WHAT YOU ARE ASKED TO DO => Please count the lines below that contain the string "dropdown", matching case exactly. Reply with the number only.

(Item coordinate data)
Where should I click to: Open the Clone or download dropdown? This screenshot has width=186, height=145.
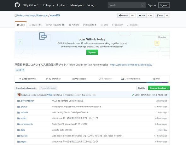coord(159,88)
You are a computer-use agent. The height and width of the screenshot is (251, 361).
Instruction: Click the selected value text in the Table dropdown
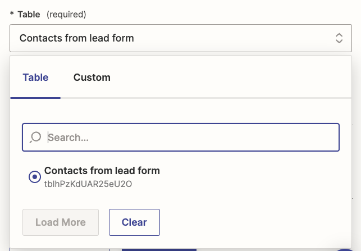pyautogui.click(x=77, y=38)
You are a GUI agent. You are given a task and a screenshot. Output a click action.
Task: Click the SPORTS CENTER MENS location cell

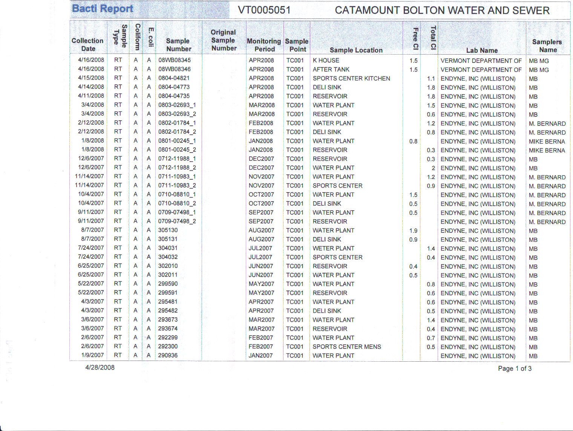point(346,347)
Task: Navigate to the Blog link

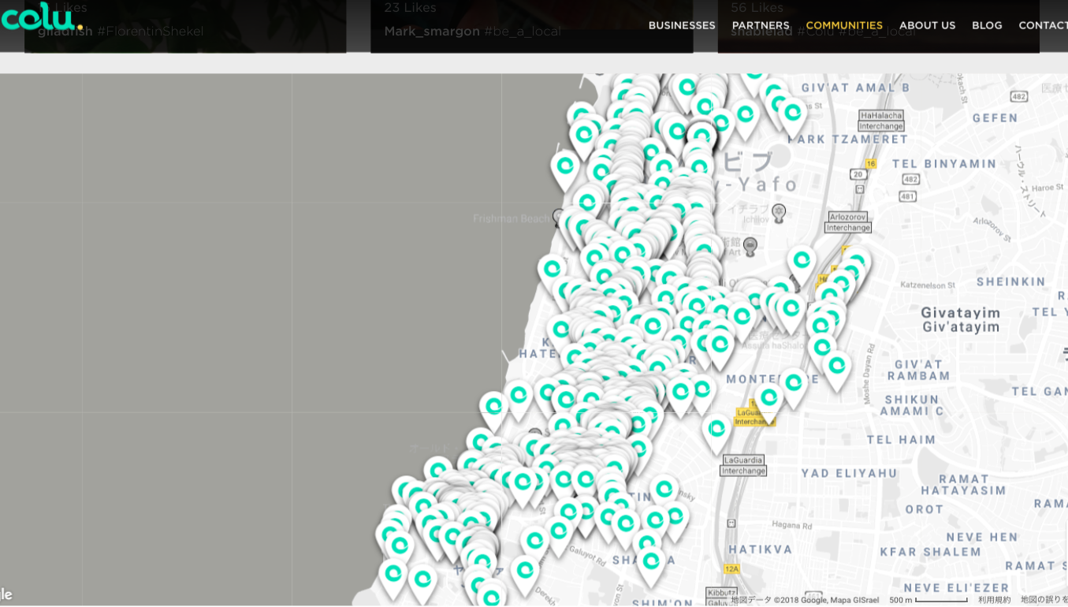Action: pyautogui.click(x=986, y=25)
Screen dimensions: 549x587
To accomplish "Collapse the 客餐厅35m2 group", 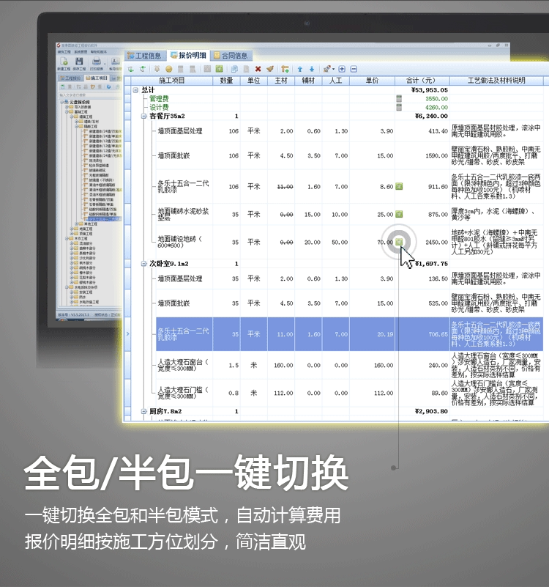I will (x=143, y=116).
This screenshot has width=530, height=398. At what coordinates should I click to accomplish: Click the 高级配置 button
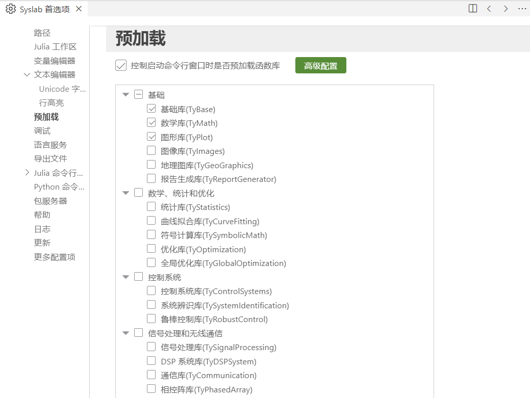coord(320,65)
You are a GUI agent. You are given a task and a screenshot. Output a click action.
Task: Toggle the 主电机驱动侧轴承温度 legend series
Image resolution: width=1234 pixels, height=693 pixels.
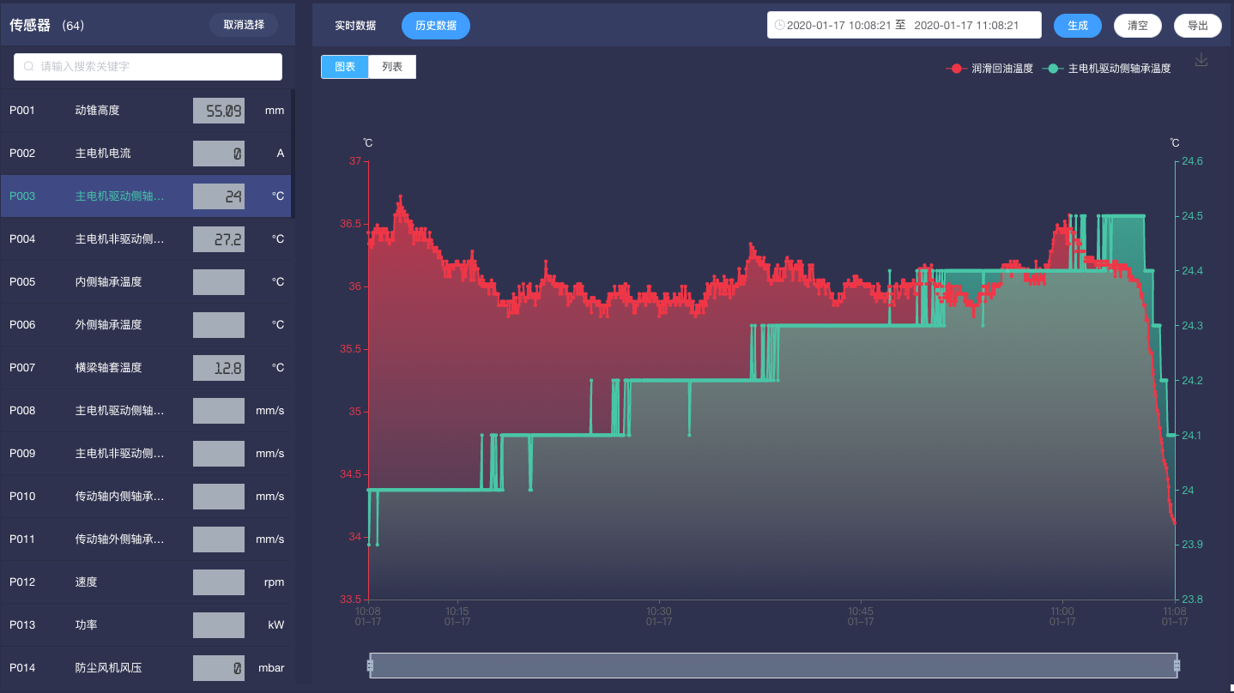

COMPLETED TASK => 2